**PROBLEM DETAILS**: Transcribe exactly, please, the lines from the one containing "The height and width of the screenshot is (396, 1568)." through the end of the records below, and leave out the pictures.

#####

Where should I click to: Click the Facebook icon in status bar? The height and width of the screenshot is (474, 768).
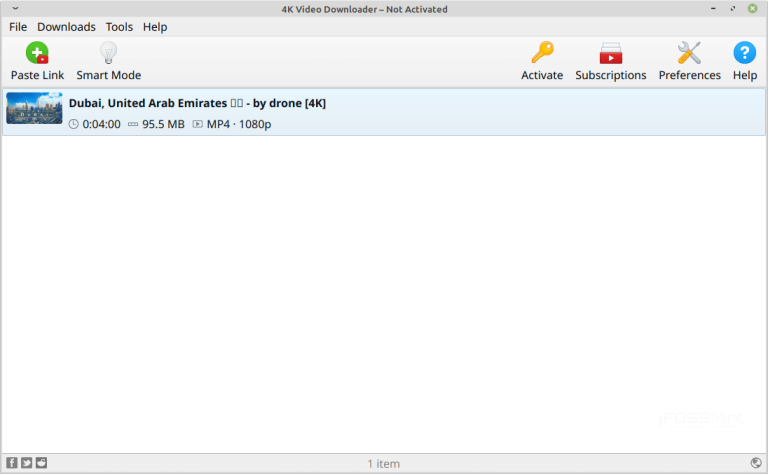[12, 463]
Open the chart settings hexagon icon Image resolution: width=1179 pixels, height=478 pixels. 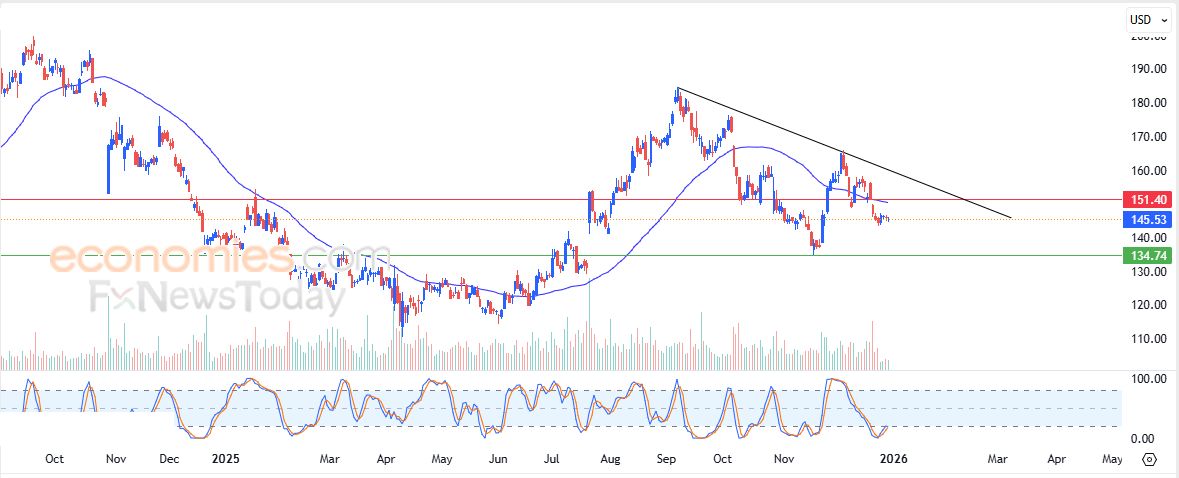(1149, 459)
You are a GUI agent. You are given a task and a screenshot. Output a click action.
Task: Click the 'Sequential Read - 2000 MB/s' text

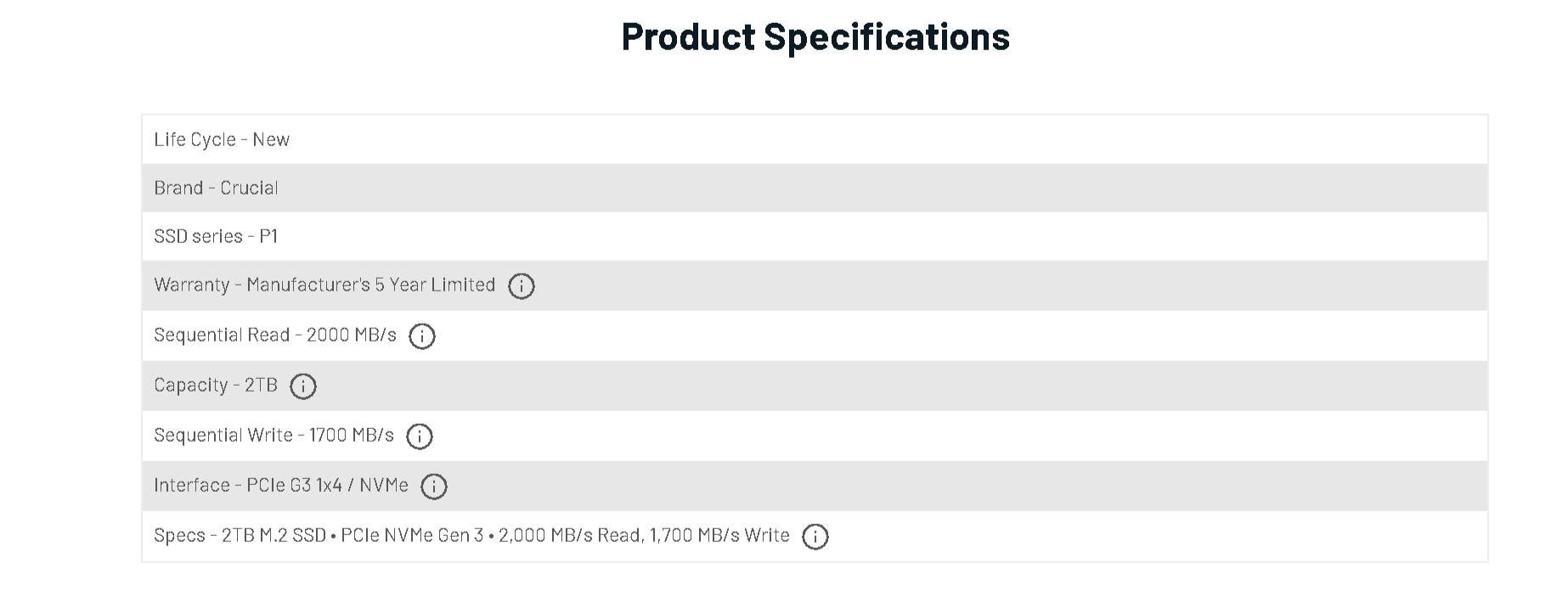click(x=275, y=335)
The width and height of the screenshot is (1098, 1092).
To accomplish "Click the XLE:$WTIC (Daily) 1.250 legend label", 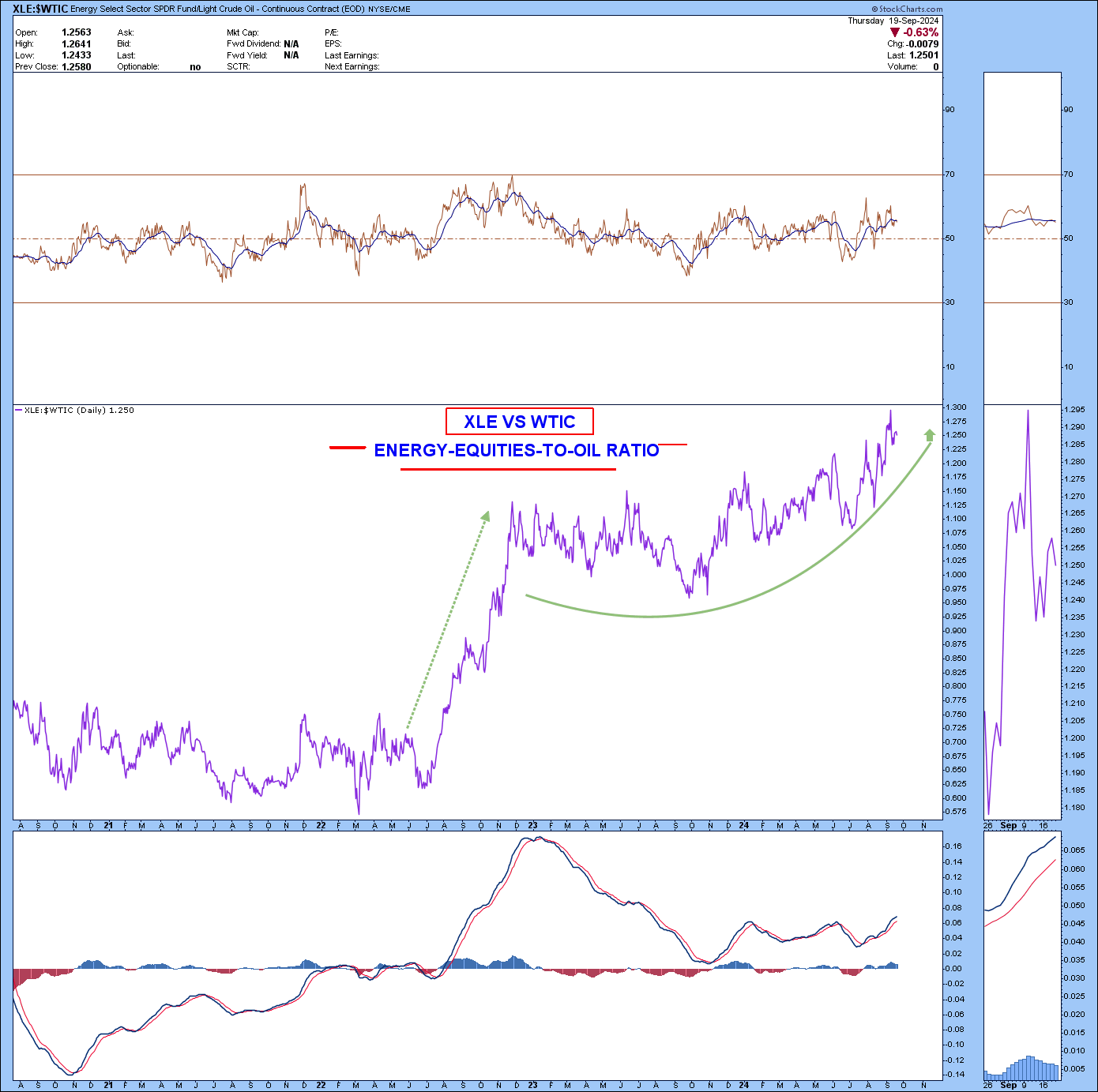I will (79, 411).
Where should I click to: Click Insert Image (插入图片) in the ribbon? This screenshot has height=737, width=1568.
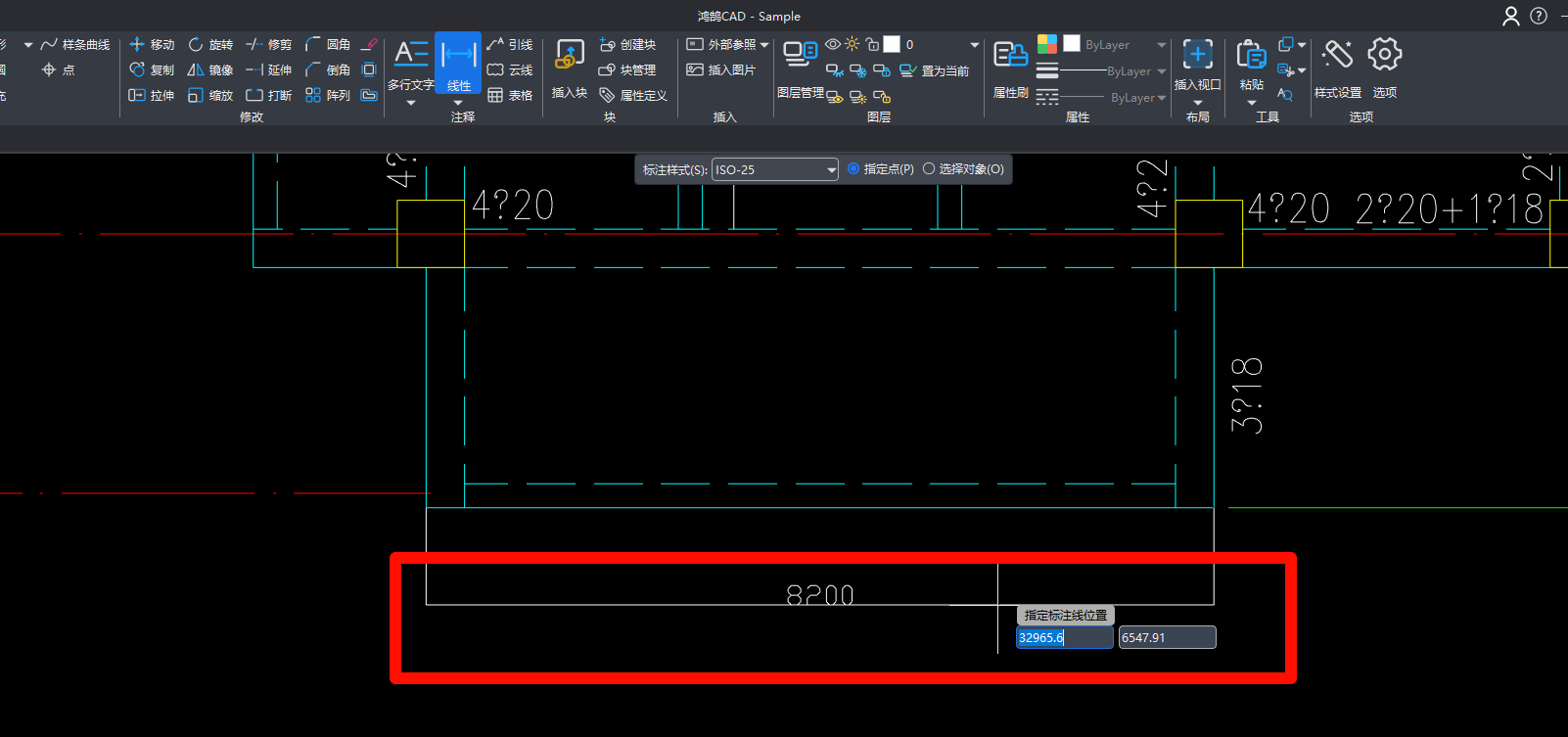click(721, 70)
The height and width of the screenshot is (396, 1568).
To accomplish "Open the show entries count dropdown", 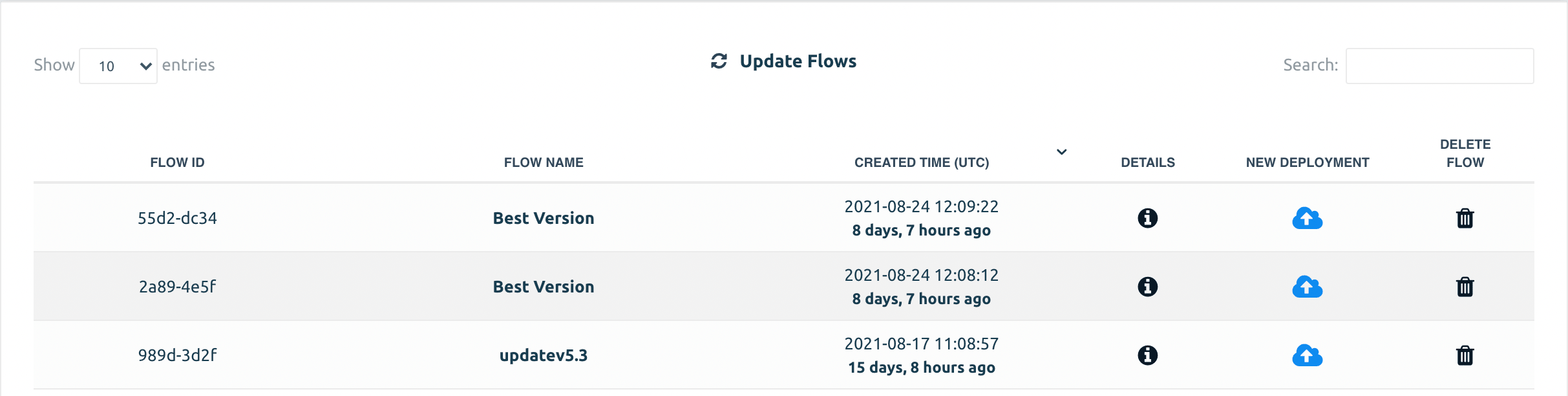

#####

**RESPONSE BOX**:
The height and width of the screenshot is (396, 1568).
To accomplish "Open the show entries count dropdown", 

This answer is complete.